Founded in 1923, the Disney company rapidly expanded throughout the latter half of the 20th century, coming to define our idea of childhood, both locally and globally. From movies, to theme parks, to branded commodities, Disney has permeated many aspects of childhood, impacting both how children experience themselves and how they experience the world around them.
In order to unpack this impact, we will approach Disney from a global perspective, considering how the company emerged, expanded, and eventually came to have such an influential relationship to childhood. To this end, we will view and discuss one of Disney's most famous cultural productions--the Disney movie--considering how these films, which are designed for and viewed by children around the world, represent issues of race, gender, colonialism, sexuality, and politics.
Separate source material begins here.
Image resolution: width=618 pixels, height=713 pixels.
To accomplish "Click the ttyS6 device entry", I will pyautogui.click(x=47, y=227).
Additionally, we will also consider Disney`s wider role in the spread of Western capitalism and consumerism. Our wager, throughout this class, is that, far from being political benign, media made for and distributed to children has a significant impact on the organization of culture and politics globally and, together, we will aim to understand its effects through Disney.
Syllabus
Lecture 1
Disney & Corporate Childhood
Required Reading
View in Class: Steamboat Willie (Ub Iwerks and Walt Disney, Walt Disney Productions, 1928) [8 min.]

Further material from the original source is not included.